RAMBO Fast Processing and Querying of 170TB of Genomics Data via a Repeated And Merged BloOm Filter (RAMBO)
RAMBO is a method to reduce the query cost of sequence search over the archive of dataset files to address the sheer scale and explosive increase of new sequence files. It solves achives sublinear query time (O(\sqrt{K} log K)) in number of files with memory requirement of slightly more then the information theoretical limit.
This code is the implementation of: https://dl.acm.org/doi/10.1145/3448016.3457333 for gene sequence search.

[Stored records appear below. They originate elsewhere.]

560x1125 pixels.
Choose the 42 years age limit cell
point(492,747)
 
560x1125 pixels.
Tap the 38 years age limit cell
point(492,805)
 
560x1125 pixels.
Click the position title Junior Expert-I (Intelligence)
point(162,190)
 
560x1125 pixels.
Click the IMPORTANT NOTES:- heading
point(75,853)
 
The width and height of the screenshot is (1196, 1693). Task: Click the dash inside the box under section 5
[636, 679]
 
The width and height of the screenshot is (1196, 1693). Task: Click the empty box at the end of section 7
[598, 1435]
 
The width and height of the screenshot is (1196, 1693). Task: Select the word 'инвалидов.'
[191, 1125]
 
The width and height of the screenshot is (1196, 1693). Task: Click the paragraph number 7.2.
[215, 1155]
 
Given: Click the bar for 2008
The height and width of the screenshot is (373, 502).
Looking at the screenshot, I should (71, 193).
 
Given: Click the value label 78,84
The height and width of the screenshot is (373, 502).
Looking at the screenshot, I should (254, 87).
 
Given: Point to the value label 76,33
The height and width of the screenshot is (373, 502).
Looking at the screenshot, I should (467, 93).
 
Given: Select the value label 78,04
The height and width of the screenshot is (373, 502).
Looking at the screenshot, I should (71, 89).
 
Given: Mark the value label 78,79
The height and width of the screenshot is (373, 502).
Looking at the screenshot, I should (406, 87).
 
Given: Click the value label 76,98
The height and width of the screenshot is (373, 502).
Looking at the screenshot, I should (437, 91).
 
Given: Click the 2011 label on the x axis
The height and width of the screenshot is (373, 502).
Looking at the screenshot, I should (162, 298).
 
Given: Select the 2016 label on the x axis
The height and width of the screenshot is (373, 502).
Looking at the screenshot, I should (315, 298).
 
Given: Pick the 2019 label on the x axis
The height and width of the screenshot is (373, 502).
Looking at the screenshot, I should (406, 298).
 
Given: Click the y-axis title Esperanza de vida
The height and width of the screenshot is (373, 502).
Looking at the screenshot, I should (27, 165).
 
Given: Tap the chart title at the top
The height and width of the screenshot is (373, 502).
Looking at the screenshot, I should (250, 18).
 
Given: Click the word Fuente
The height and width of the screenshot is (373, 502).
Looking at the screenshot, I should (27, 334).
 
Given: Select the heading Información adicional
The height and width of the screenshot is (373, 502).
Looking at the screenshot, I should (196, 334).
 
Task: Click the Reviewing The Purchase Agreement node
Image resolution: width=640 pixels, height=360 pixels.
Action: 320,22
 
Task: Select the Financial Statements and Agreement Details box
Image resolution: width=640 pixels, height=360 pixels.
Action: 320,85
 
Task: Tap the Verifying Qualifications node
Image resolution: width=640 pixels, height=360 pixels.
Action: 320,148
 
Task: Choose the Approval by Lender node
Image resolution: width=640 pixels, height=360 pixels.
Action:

If you use RAMBO in an academic context or for any publication, please cite our paper:
@inproceedings{10.1145/3448016.3457333,
author = {Gupta, Gaurav and Yan, Minghao and Coleman, Benjamin and Kille, Bryce and Elworth, R. A. Leo and Medini, Tharun and Treangen, Todd and Shrivastava, Anshumali},
title = {Fast Processing and Querying of 170TB of Genomics Data via a Repeated And Merged BloOm Filter (RAMBO)},
year = {2021},
isbn = {9781450383431},
publisher = {Association for Computing Machinery},
address = {New York, NY, USA},
url = {https://doi.org/10.1145/3448016.3457333},
doi = {10.1145/3448016.3457333},
pages = {2226–2234},
numpages = {9},
keywords = {information retrieval, bloom filter, genomic sequence search},
location = {Virtual Event, China},
series = {SIGMOD/PODS '21}
}
Step 1: data download Requirement: Install latest GNU parallel OS X: run:
brew install parallel
Debian/Ubuntu: run:
sudo apt-get install parallel
RedHat/CentOS: run:
sudo yum install parallel
Install wget and bzip2
Install cortexpy Refer to this installation [document] (https://cortexpy.readthedocs.io/en/latest/overview.html#installation)
run:
unzip data/0.zip
sh data/0/downoad.sh
mkdir -p results/RAMBOSer_100_0 results/RAMBOSer_200_0 results/RAMBOSer_500_0 results/RAMBOSer_1000_0 results/RAMBOSer_2000_0
In the end we need to execute commands from 0_1.txt > 0_2.txt > 0_3.txt for the 100 files.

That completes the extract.